Like most of the other company executives who are currently earning a profit from one of the world’s most famous gold regions, the 59-year-old president of Gold City Resources (ASE) travels by airplane. But the pioneer image placer mining has earned since the Klondike gold rush of the late 1880s, makes White feel like something of a comic opera character when he comes to do business in the big city.
According to White, few people outside the Yukon realize that placer gold mining has experienced a resurgence in the past couple of years and that by using up to date mining methods, companies like Gold City, Teck Corp. (TSE) and Queenstake Resources (TSE) are turning a profit.
In the Yukon last year where production was at its highest level since 1917, large bulldozers and custom- made sluice boxes were used in some of the 234 operations to extract 16,000 crude oz gold.
(A crude or raw oz of gold consists of approximately 75% gold, 20% silver and 5% impurities.)
Most of those were private “mom and pop” style outfits which operate on claims handed down by previous generations.
But companies like Teck Corp., which reported an operating profit of $490,000 from its Granville joint venture operation at Goldrun Creek, consider their operations lucrative enough to remain in the region. As long as gold prices remain at current levels, most are expecting to be back in 1989 with refurbished equipment and a renewed appetite for the rugged uncertainty that comes with placer mining. Due to the frigid arctic temperatures which sometimes drop to below –50 degrees celsius, Yukon placer gold miners can only extract ore from the ground during a 100-day season which lasts from late June to early October. During that critical period, miners who live in transient camps are working round the clock to reach their production targets.

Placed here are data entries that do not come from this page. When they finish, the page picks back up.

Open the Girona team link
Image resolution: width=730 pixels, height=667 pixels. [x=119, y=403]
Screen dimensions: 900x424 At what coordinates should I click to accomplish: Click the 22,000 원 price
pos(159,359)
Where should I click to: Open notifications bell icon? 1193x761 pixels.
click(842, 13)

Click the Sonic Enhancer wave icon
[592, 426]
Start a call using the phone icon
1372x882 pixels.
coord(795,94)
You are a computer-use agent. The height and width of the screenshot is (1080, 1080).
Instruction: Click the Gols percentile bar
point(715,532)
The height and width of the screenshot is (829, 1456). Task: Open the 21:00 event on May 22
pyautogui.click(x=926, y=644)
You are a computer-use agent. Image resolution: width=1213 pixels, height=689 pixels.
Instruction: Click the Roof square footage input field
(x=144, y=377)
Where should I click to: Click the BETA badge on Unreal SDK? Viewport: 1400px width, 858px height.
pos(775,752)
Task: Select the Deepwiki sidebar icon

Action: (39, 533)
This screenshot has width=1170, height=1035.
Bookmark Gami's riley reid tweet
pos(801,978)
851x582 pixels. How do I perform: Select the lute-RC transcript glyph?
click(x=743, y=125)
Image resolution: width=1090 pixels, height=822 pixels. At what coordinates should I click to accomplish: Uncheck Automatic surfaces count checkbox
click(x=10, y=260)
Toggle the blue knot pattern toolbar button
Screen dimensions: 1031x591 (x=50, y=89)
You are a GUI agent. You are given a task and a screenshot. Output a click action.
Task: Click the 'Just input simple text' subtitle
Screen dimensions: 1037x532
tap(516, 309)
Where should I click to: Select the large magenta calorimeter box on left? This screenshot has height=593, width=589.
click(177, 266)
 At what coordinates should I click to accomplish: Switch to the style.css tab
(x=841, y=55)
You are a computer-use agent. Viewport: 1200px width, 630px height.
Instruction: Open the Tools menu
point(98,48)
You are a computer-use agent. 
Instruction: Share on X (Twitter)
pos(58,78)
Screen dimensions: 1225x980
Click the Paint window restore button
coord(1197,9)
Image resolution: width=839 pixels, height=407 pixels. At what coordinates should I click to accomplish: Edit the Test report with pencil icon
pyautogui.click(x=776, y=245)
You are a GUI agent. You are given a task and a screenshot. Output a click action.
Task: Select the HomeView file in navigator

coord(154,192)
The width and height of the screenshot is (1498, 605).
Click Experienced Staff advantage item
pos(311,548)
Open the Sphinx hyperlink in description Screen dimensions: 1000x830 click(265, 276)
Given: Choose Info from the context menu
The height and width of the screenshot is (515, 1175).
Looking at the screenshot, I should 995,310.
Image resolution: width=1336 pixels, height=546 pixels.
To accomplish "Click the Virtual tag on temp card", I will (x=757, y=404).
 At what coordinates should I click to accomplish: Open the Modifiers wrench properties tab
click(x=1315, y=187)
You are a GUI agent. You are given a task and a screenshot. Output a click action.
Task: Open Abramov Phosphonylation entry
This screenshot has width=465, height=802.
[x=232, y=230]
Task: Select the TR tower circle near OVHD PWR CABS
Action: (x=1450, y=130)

But after a winter vacation in the south, most operators are already on site and preparing for the season by late March when stripping and drilling operations begin. “We were planning to do an exploration program in February but you can’t do anything when the temperature is –50 degrees,” said Wayne Lenton president of Canada Tungsten Mining Corp. (TSE). He was referring to a recent cold snap in the region which caused truck tires to burst. At a cost of about $205(US) the Vancouver-based Amax Inc. subsidiary produced 4,400 oz gold last year at its Swamp Creek project near the Alaskan border.
Now in his fifth year in the area, Lenton admitted that even in much more temperate regions like Nevada, placer mining can be risky. Toronto-based Cliff Resources (TSE), for example, is currently reassessing its Olinghouse gold project west of Reno, Nev., after production fell well below the anticipated 20,000 oz.
Variable grades and a problem with the conveyor system has been blamed for a shut down at Olinghouse where Cliff has spent $6.5 million to date.
“Because the location of placer gold deposits depends on the velocity of river flow, you tend to get high grade and low grade spots,” said Cliff’s Deputy Chairman Gary Last. “As a result it takes a lot of detailed drilling to define reserves adequately,” he said.
But with the right amount of experience and determination, experts say placer mining methods can be successful. “The trick is to be working on a reasonably shallow deposit with enough room to run a business-like operation,” said White, who believes that rapid development is at the root of many failures.
Because placer gold miners must make every hour of the brief sluicing season count, efficient equipment is also vitally important, according to White.
Having lived in the Klondike for 25 years, he observed the 15,000- acre Indian River project for a long time before getting involved as operator in a joint venture with the Hughes Lang Group and Dawson Eldorado Mines (VSE).
By focusing on four mining units on the Indian River basin, Gold City is planning to increase its production to 10,000 oz in 1989 from 5,500 oz last year. White believes that careful preparation at the McKinnon, Quartz and Ruby Creek units will give his company a leg up on the competition this year.
After purchasing two new 2 D9 ripper bulldozers and scrapers at a cost of about $2 million, Teck Corp.’s general manager of Yukon operations John Anderson is hoping to equal the 5,000 oz which Teck produced last year in the Granville joint venture with Balner Enterprises. Teck will be the sole participant in the project this year.
But even if their projects live up to expectations, few Yukon operators expect investors elsewhere to sit up and take notice. “We feel we trade at a discount because of placer mining’s bad name,” said Lenton. Indeed, Gold City has turned to debt as opposed to equity financing for the Indian River project rather than compete with the number of paper companies on the market.
“There have been some horror shows, but we always having to defend ourselves against other people’s history,” said White. “Instead of knocking the placer mining industry, people should be knocking their own bad judgment,” he said.
Nevertheless, White believes that companies which have stuck it out through the bad times are now benefiting from the mistakes made by others. Even if his company doesn’t make a profit, the continued presence of placer miners in the Yukon territory should give an added dimension to the local tourist industry.